EXERCISE INSTRUCTIONS.
The response must reproduce every record in full.

#####

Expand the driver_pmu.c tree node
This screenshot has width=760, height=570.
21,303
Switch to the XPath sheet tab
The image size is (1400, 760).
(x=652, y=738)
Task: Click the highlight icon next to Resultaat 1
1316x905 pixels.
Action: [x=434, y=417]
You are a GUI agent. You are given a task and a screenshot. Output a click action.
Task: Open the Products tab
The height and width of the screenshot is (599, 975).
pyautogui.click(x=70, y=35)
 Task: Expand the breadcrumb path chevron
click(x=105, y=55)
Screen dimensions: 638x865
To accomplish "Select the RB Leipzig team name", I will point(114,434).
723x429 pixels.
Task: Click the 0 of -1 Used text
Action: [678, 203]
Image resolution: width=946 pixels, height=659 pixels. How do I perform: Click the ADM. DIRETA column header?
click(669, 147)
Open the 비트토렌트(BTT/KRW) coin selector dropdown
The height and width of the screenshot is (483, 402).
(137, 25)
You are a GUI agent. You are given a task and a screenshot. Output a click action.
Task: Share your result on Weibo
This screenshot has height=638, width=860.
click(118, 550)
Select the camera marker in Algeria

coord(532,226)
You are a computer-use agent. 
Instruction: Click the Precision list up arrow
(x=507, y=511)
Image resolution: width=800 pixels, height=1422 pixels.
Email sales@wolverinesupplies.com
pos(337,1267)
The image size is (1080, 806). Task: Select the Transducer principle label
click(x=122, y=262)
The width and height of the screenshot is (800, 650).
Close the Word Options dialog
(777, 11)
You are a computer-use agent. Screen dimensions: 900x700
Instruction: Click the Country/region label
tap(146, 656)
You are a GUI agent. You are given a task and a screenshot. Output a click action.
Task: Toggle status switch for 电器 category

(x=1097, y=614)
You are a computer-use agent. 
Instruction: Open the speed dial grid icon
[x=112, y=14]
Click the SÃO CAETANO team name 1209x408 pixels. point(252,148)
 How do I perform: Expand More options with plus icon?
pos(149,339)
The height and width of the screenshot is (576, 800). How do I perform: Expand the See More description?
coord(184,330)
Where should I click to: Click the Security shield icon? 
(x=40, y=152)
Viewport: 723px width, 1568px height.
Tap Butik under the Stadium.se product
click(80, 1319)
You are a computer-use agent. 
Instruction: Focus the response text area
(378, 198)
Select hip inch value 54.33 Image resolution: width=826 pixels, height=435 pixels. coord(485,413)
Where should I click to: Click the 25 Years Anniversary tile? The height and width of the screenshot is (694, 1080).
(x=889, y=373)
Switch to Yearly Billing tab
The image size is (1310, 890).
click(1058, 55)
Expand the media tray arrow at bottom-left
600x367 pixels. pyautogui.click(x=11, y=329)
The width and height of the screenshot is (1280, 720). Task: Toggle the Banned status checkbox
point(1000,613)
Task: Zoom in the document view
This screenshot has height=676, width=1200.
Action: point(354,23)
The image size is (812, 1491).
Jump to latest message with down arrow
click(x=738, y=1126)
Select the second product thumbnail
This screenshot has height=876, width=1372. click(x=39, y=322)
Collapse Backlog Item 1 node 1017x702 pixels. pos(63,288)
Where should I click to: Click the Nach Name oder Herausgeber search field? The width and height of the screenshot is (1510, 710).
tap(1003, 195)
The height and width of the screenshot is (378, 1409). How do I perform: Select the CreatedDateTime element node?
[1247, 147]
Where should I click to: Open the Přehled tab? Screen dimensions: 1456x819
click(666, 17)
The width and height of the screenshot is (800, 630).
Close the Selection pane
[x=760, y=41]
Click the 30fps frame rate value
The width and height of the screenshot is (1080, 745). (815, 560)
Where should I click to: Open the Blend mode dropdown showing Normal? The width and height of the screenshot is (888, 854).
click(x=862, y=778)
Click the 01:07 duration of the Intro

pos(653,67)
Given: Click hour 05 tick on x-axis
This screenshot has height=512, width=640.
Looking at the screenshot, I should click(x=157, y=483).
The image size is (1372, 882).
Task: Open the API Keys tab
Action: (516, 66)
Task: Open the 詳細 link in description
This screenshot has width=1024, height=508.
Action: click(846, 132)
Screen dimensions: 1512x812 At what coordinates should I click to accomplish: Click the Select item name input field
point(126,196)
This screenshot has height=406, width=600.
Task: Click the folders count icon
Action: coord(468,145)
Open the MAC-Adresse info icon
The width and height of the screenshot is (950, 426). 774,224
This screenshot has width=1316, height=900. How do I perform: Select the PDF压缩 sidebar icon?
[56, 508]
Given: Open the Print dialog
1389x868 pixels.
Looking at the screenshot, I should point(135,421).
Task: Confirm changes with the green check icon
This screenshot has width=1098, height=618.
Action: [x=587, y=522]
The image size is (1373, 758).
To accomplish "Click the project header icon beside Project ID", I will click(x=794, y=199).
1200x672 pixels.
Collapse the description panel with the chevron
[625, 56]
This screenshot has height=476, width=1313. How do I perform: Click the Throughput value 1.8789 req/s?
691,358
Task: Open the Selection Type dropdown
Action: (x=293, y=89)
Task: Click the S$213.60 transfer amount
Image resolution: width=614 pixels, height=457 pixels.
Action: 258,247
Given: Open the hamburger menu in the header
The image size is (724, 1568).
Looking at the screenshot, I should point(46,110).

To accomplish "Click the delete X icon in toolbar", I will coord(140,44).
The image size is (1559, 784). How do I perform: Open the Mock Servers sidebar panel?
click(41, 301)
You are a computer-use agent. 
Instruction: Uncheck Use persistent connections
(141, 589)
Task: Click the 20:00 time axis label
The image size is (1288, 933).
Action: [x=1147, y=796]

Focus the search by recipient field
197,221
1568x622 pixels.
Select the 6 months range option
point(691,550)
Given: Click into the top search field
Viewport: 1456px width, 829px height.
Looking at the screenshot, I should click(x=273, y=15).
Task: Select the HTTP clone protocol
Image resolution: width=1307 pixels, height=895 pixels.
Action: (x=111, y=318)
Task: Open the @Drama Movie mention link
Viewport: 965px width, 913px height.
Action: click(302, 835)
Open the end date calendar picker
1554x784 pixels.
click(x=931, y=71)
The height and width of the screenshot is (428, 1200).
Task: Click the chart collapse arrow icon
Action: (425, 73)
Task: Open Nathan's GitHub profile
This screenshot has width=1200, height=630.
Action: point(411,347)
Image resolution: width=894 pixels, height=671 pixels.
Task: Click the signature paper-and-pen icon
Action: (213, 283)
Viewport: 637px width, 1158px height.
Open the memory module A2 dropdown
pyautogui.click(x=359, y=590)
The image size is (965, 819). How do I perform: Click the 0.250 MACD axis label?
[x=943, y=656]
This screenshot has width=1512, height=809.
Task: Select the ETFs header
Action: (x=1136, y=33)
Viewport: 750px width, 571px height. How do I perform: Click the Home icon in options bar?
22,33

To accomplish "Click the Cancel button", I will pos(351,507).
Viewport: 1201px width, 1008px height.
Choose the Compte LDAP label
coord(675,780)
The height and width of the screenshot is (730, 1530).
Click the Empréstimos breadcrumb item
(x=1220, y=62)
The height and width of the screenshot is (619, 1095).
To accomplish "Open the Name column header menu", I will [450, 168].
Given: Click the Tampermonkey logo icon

#####

RESPONSE.
Expand the driver_pmu.c tree node
This screenshot has width=760, height=570.
21,303
Switch to the XPath sheet tab
The image size is (1400, 760).
(x=652, y=738)
Task: Click the highlight icon next to Resultaat 1
1316x905 pixels.
Action: [x=434, y=417]
You are a GUI agent. You are given a task and a screenshot. Output a click action.
Task: Open the Products tab
The height and width of the screenshot is (599, 975).
pyautogui.click(x=70, y=35)
 Task: Expand the breadcrumb path chevron
click(x=105, y=55)
Screen dimensions: 638x865
To accomplish "Select the RB Leipzig team name", I will point(114,434).
723x429 pixels.
Task: Click the 0 of -1 Used text
Action: [678, 203]
Image resolution: width=946 pixels, height=659 pixels. How do I perform: Click the ADM. DIRETA column header?
click(669, 147)
Open the 비트토렌트(BTT/KRW) coin selector dropdown
The height and width of the screenshot is (483, 402).
(137, 25)
You are a GUI agent. You are given a task and a screenshot. Output a click action.
Task: Share your result on Weibo
This screenshot has height=638, width=860.
click(118, 550)
Select the camera marker in Algeria

coord(532,226)
You are a computer-use agent. 
Instruction: Click the Precision list up arrow
(x=507, y=511)
Image resolution: width=800 pixels, height=1422 pixels.
Email sales@wolverinesupplies.com
pos(337,1267)
The image size is (1080, 806). Task: Select the Transducer principle label
click(x=122, y=262)
The width and height of the screenshot is (800, 650).
Close the Word Options dialog
(777, 11)
You are a computer-use agent. Screen dimensions: 900x700
Instruction: Click the Country/region label
tap(146, 656)
You are a GUI agent. You are given a task and a screenshot. Output a click action.
Task: Toggle status switch for 电器 category

(x=1097, y=614)
You are a computer-use agent. 
Instruction: Open the speed dial grid icon
[x=112, y=14]
Click the SÃO CAETANO team name 1209x408 pixels. point(252,148)
 How do I perform: Expand More options with plus icon?
pos(149,339)
The height and width of the screenshot is (576, 800). How do I perform: Expand the See More description?
coord(184,330)
Where should I click to: Click the Security shield icon? 
(x=40, y=152)
Viewport: 723px width, 1568px height.
Tap Butik under the Stadium.se product
click(80, 1319)
You are a computer-use agent. 
Instruction: Focus the response text area
(378, 198)
Select hip inch value 54.33 Image resolution: width=826 pixels, height=435 pixels. coord(485,413)
Where should I click to: Click the 25 Years Anniversary tile? The height and width of the screenshot is (694, 1080).
(x=889, y=373)
Switch to Yearly Billing tab
The image size is (1310, 890).
click(1058, 55)
Expand the media tray arrow at bottom-left
600x367 pixels. pyautogui.click(x=11, y=329)
The width and height of the screenshot is (1280, 720). Task: Toggle the Banned status checkbox
point(1000,613)
Task: Zoom in the document view
This screenshot has height=676, width=1200.
Action: point(354,23)
The image size is (812, 1491).
Jump to latest message with down arrow
click(x=738, y=1126)
Select the second product thumbnail
This screenshot has height=876, width=1372. click(x=39, y=322)
Collapse Backlog Item 1 node 1017x702 pixels. pos(63,288)
Where should I click to: Click the Nach Name oder Herausgeber search field? The width and height of the screenshot is (1510, 710).
tap(1003, 195)
The height and width of the screenshot is (378, 1409). How do I perform: Select the CreatedDateTime element node?
[1247, 147]
Where should I click to: Open the Přehled tab? Screen dimensions: 1456x819
click(666, 17)
The width and height of the screenshot is (800, 630).
Close the Selection pane
[x=760, y=41]
Click the 30fps frame rate value
The width and height of the screenshot is (1080, 745). (815, 560)
Where should I click to: Open the Blend mode dropdown showing Normal? The width and height of the screenshot is (888, 854).
click(x=862, y=778)
Click the 01:07 duration of the Intro

pos(653,67)
Given: Click hour 05 tick on x-axis
This screenshot has height=512, width=640.
Looking at the screenshot, I should click(x=157, y=483).
The image size is (1372, 882).
Task: Open the API Keys tab
Action: (516, 66)
Task: Open the 詳細 link in description
This screenshot has width=1024, height=508.
Action: click(846, 132)
Screen dimensions: 1512x812 At what coordinates should I click to accomplish: Click the Select item name input field
point(126,196)
This screenshot has height=406, width=600.
Task: Click the folders count icon
Action: coord(468,145)
Open the MAC-Adresse info icon
The width and height of the screenshot is (950, 426). 774,224
This screenshot has width=1316, height=900. How do I perform: Select the PDF压缩 sidebar icon?
[56, 508]
Given: Open the Print dialog
1389x868 pixels.
Looking at the screenshot, I should point(135,421).
Task: Confirm changes with the green check icon
This screenshot has width=1098, height=618.
Action: [x=587, y=522]
The image size is (1373, 758).
To accomplish "Click the project header icon beside Project ID", I will click(x=794, y=199).
1200x672 pixels.
Collapse the description panel with the chevron
[625, 56]
This screenshot has height=476, width=1313. How do I perform: Click the Throughput value 1.8789 req/s?
691,358
Task: Open the Selection Type dropdown
Action: (x=293, y=89)
Task: Click the S$213.60 transfer amount
Image resolution: width=614 pixels, height=457 pixels.
Action: 258,247
Given: Open the hamburger menu in the header
The image size is (724, 1568).
Looking at the screenshot, I should point(46,110).

To accomplish "Click the delete X icon in toolbar", I will coord(140,44).
The image size is (1559, 784). How do I perform: Open the Mock Servers sidebar panel?
click(41, 301)
You are a computer-use agent. 
Instruction: Uncheck Use persistent connections
(141, 589)
Task: Click the 20:00 time axis label
The image size is (1288, 933).
Action: [x=1147, y=796]

Focus the search by recipient field
197,221
1568x622 pixels.
Select the 6 months range option
point(691,550)
Given: Click into the top search field
Viewport: 1456px width, 829px height.
Looking at the screenshot, I should click(x=273, y=15).
Task: Select the HTTP clone protocol
Image resolution: width=1307 pixels, height=895 pixels.
Action: (x=111, y=318)
Task: Open the @Drama Movie mention link
Viewport: 965px width, 913px height.
Action: click(302, 835)
Open the end date calendar picker
1554x784 pixels.
click(x=931, y=71)
The height and width of the screenshot is (428, 1200).
Task: Click the chart collapse arrow icon
Action: (425, 73)
Task: Open Nathan's GitHub profile
This screenshot has width=1200, height=630.
Action: point(411,347)
Image resolution: width=894 pixels, height=671 pixels.
Task: Click the signature paper-and-pen icon
Action: (213, 283)
Viewport: 637px width, 1158px height.
Open the memory module A2 dropdown
pyautogui.click(x=359, y=590)
The image size is (965, 819). How do I perform: Click the 0.250 MACD axis label?
[x=943, y=656]
This screenshot has width=1512, height=809.
Task: Select the ETFs header
Action: (x=1136, y=33)
Viewport: 750px width, 571px height. How do I perform: Click the Home icon in options bar?
22,33

To accomplish "Click the Cancel button", I will pos(351,507).
Viewport: 1201px width, 1008px height.
Choose the Compte LDAP label
coord(675,780)
The height and width of the screenshot is (730, 1530).
Click the Empréstimos breadcrumb item
(x=1220, y=62)
The height and width of the screenshot is (619, 1095).
To accomplish "Open the Name column header menu", I will [450, 168].
Given: Click the Tampermonkey logo icon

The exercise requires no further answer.